The diagnostic option local_potential_density_terms provides a discretization of the terms on the right hand side of equations (39.79)-(39.86). Since they represent source/sink terms for the time tendency of locally referenced potential density, it is useful to diagnose them at a model tracer point. All terms, except advection, are computed inside the fortran program ptlrhoterms.F. The need to separate all of the various processes implies that none of the fluxes computed in isopyc.F can be used, since that code, for optimization reasons, combines the various processes to form a single flux vector. As such, it is very important to maintain consistency between the algorithms used in isopyc.F and ptlrhoterms.F.

Whenever discretizing continuous equations which possess certain local properties, it is not always possible to maintain those local properties on the lattice. Griffies et al. (1998) discuss how their discretization of the isoneutral diffusive flux maintains a downgradient property only over an extended ``finite volume'' rather than on each grid cell.

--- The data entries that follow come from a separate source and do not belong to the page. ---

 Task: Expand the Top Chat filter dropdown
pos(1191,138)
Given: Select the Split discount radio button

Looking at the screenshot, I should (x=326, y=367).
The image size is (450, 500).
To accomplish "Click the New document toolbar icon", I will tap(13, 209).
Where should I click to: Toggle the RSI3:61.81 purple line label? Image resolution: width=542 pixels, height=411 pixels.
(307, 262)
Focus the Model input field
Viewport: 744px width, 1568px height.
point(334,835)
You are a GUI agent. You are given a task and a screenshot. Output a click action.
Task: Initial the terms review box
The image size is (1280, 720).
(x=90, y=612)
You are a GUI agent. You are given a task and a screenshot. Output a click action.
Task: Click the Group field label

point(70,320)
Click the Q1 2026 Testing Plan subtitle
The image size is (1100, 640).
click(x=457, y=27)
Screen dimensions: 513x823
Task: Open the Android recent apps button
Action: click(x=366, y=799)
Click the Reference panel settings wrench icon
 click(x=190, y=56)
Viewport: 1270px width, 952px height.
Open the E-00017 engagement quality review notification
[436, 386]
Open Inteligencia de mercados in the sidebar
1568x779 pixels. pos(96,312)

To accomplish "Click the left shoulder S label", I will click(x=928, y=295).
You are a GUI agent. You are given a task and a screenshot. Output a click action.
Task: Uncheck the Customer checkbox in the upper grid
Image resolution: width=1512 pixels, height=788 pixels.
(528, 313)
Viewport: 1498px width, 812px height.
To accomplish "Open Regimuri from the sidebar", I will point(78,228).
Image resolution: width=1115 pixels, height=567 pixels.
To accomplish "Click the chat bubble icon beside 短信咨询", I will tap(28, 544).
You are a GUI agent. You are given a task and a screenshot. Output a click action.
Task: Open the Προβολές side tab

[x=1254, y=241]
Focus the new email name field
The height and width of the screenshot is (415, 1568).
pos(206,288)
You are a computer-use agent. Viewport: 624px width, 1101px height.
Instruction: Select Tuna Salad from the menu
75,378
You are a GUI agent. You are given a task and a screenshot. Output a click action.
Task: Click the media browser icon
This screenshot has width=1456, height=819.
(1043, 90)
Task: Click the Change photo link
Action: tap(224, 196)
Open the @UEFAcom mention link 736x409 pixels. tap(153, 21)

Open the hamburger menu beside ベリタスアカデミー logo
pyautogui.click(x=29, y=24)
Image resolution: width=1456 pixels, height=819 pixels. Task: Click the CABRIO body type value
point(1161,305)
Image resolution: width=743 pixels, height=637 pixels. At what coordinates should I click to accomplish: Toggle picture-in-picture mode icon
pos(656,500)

In particular, $\vec{F}_{I}(\theta) \cdot \nabla \theta$ on the lattice is not constrained to be negative. This result means that the lattice form of cabbeling, $\nabla \theta \cdot \vec{F}_{I}(\theta) \, \rho_{a b} V^{a} V^{b}$, will not generally maintain non-negative values as it does in the continuum. The negative values for cabbeling on the lattice, however, should be minimal and localized.

Note that in the model, the computation of tracer flux components employs the opposite sign to that employed in the continuum formulation given above. Hence, the discrete equations will have a minus sign inserted to account for this convention.